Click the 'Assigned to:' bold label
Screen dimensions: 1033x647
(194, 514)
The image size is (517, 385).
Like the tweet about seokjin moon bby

==*==

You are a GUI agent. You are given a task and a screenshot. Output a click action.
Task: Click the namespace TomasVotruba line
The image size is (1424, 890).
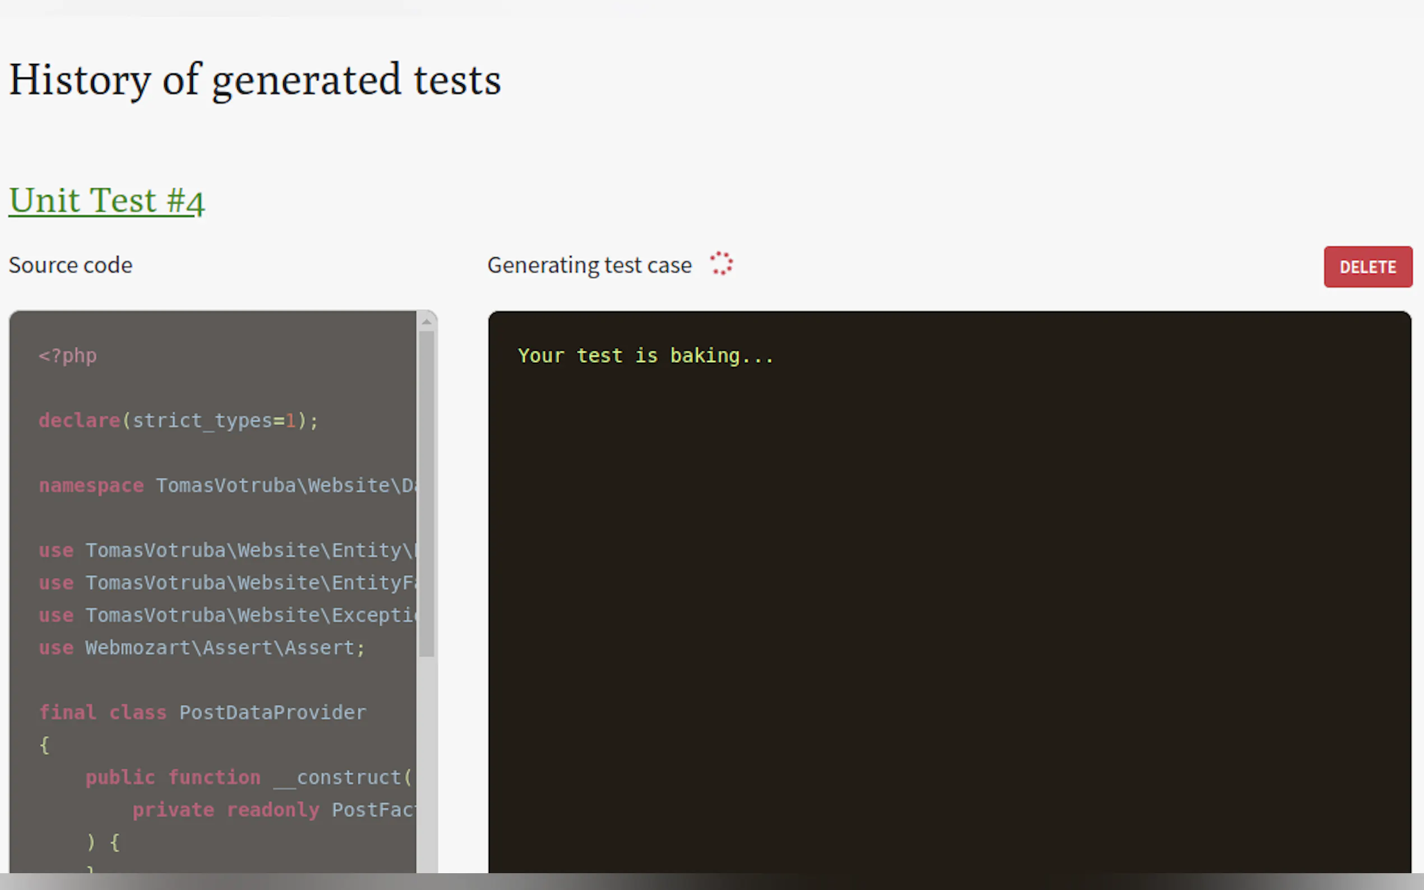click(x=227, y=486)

==*==

* [과제 요구 사항]: 위 자료에서 "Click the 'Assigned to:' bold label" 문구가 있는 줄부터 "Like the tweet about seokjin moon bby" 문구가 있는 줄까지, 양 끝 줄을 포함해 그대로 다시 적으세요.

* [과제 답안]:
Click the 'Assigned to:' bold label
Screen dimensions: 1033x647
(194, 514)
The image size is (517, 385).
Like the tweet about seokjin moon bby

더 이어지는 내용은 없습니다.